Menurut Everret (1989:153), tujuan dari pendidikan iman adalah mengusahakan perubahan secara baru dalam hidup seseorang. Pendidikan iman membawa kita keluar dari diri kita yang lama menuju diri kita yang baru (transformasi). Perubahan dan transformasi itu membawa orang keluar dari struktur sosial lama menuju ke yang baru. Perubahan yang terjadi bukan hanya sebatas komunikasi sosial, melainkan transformasi dalam iman. Transformasi sosial menjembatani respon agama dalam menanggapi persoalan di sekitar. Everret (1989:153) mengatakan bahwa gereja kontemporer umumnya mengambil

tiga bentuk dalam menanggapi persoalan-persoalan yang tengah dihadapi di lingkungan sekitar yaitu melalui sikap yang reaktif, adaptif dan reformis. Hal itu dilakukan agar dapat memunculkan transformasi baru bagi umat dalam menanggapi persoalan-persoalan di lingkungan.
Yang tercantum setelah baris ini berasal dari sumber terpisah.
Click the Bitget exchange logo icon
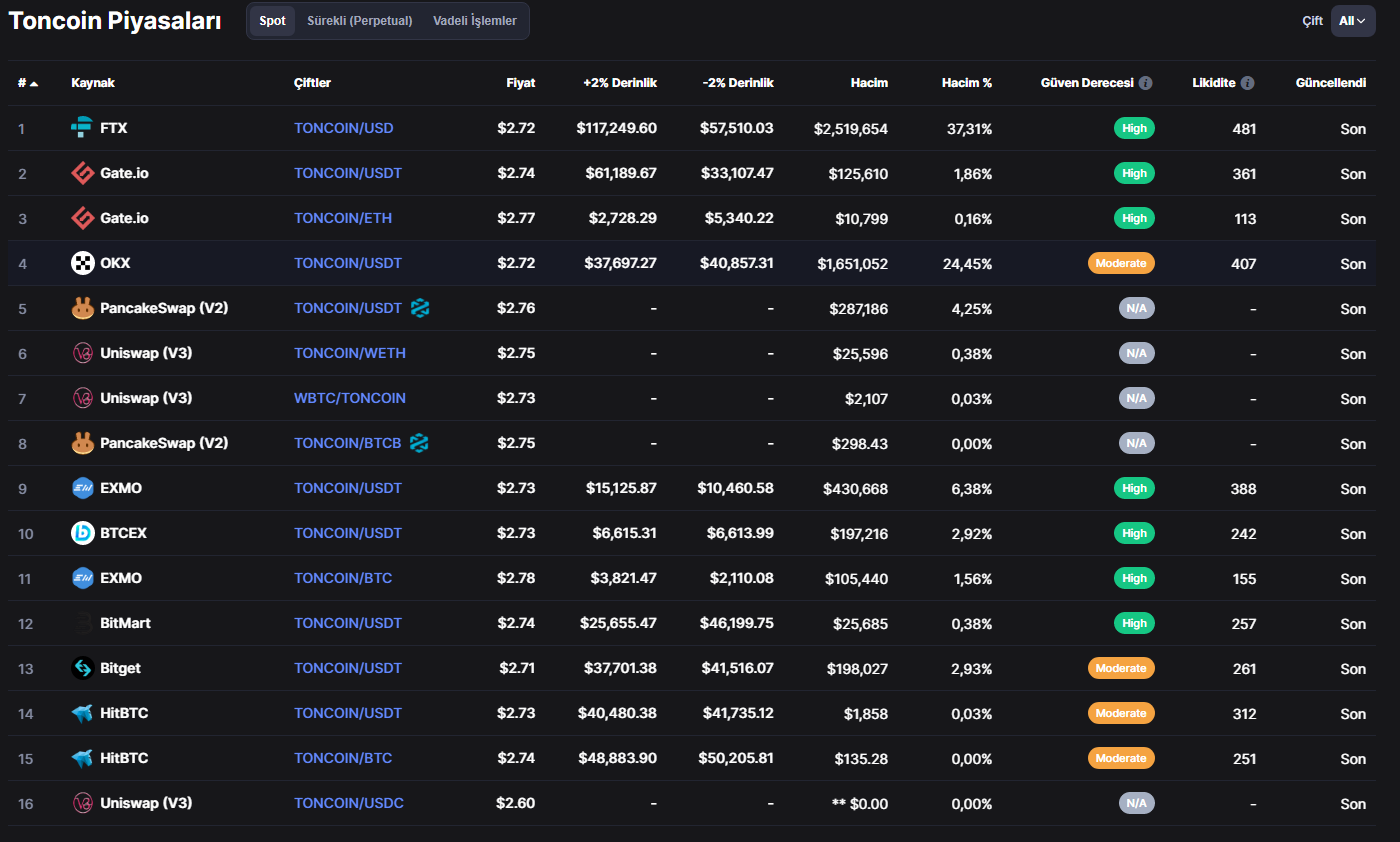The height and width of the screenshot is (842, 1400). 82,668
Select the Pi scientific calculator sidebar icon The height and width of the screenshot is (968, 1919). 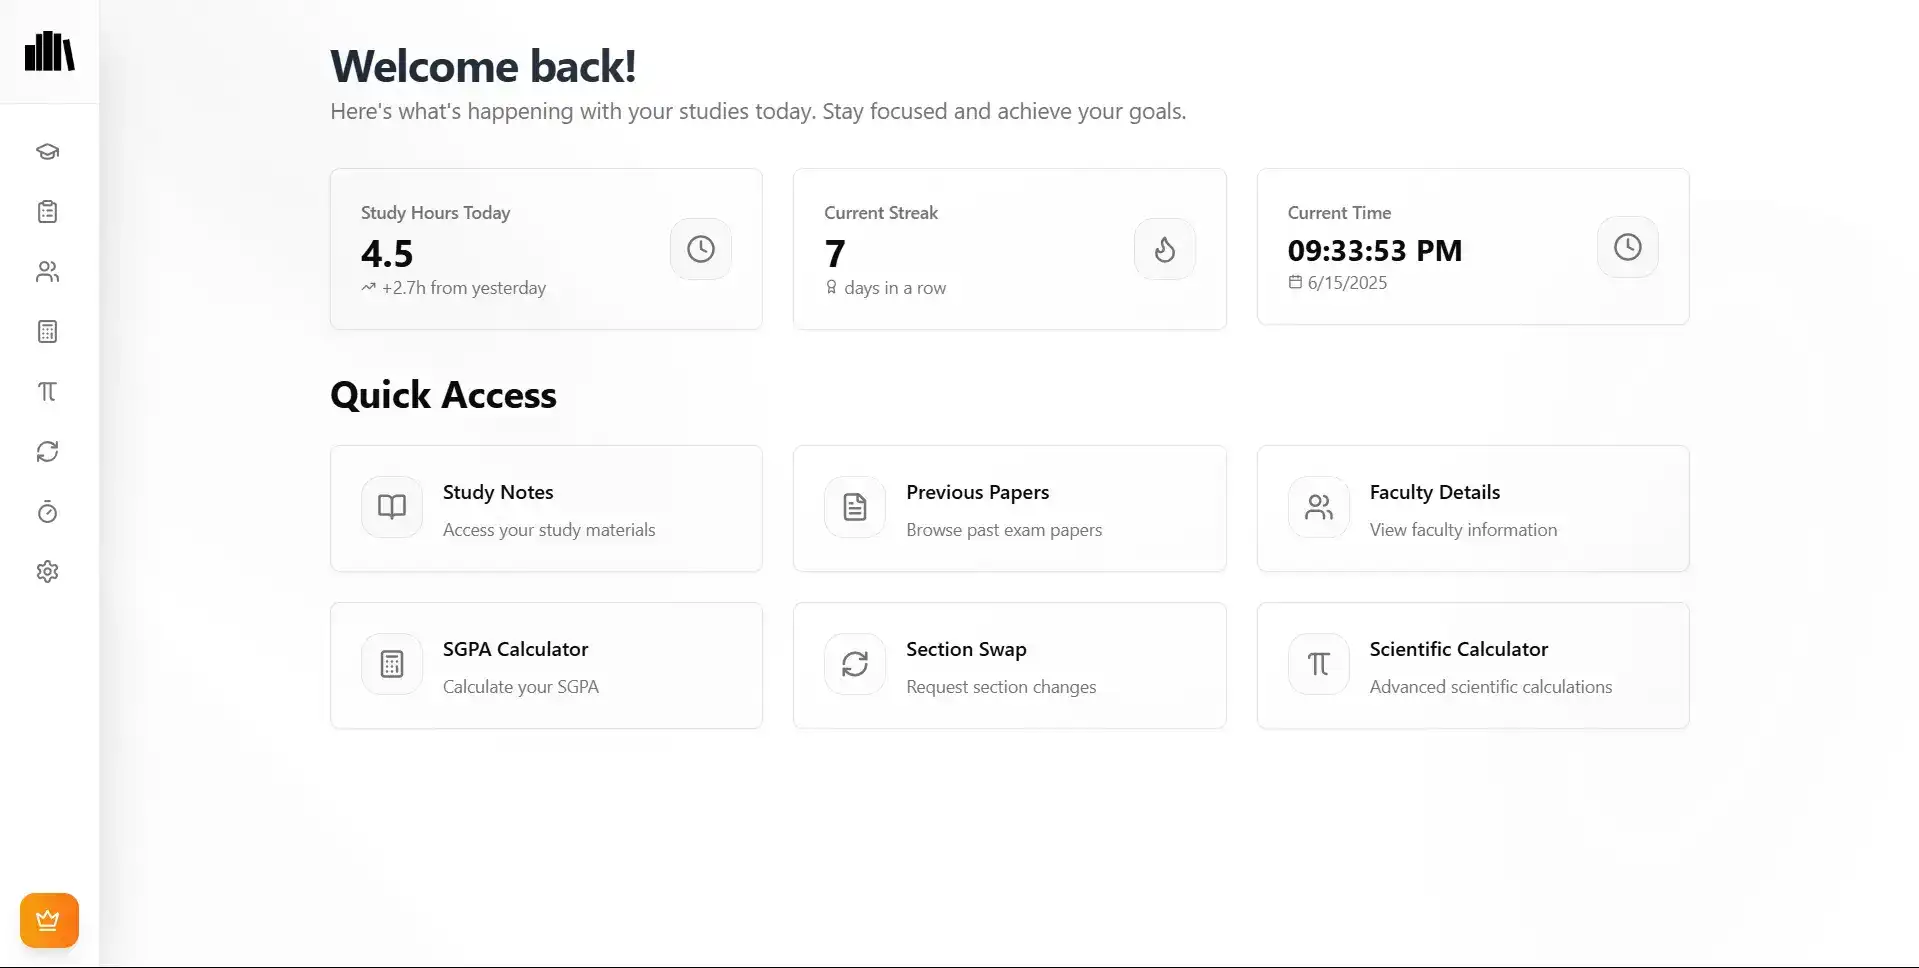point(47,391)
Berdasarkan penjelasan tentang katekese yang membawa transformasi sosial tersebut, penulis berusaha mendekatkan proses penggalakan Katekese Kebangsaan yang bertujuan untuk membawa transformasi sosial demi terwujudnya Kerajaan Allah. Proses Katekese Kebangsaan yang terjadi tidak jauh berbeda dengan Katekese Umat pada umumnya. Hal itu berkaitan dengan reksa pastoral pada umumnya, yaitu mengelola pengalaman hidup beriman umat yang dapat meneguhkan dan memberi inspirasi satu sama lain. Pengalaman hidup beriman umat itu kemudian diharapkan dapat diwujudkan dalam kehidupan sehari-hari. Pengalaman hidup yang diangkat bersama umat, diangkat dari pokok-pokok persoalan penting terkait kebangsaan dalam rangka membantu mereka untuk menumbuhkan kepedulian terhadap permasalahan yang sedang dialami oleh bangsa Indonesia serta terlibat dalam bidang sosial politik.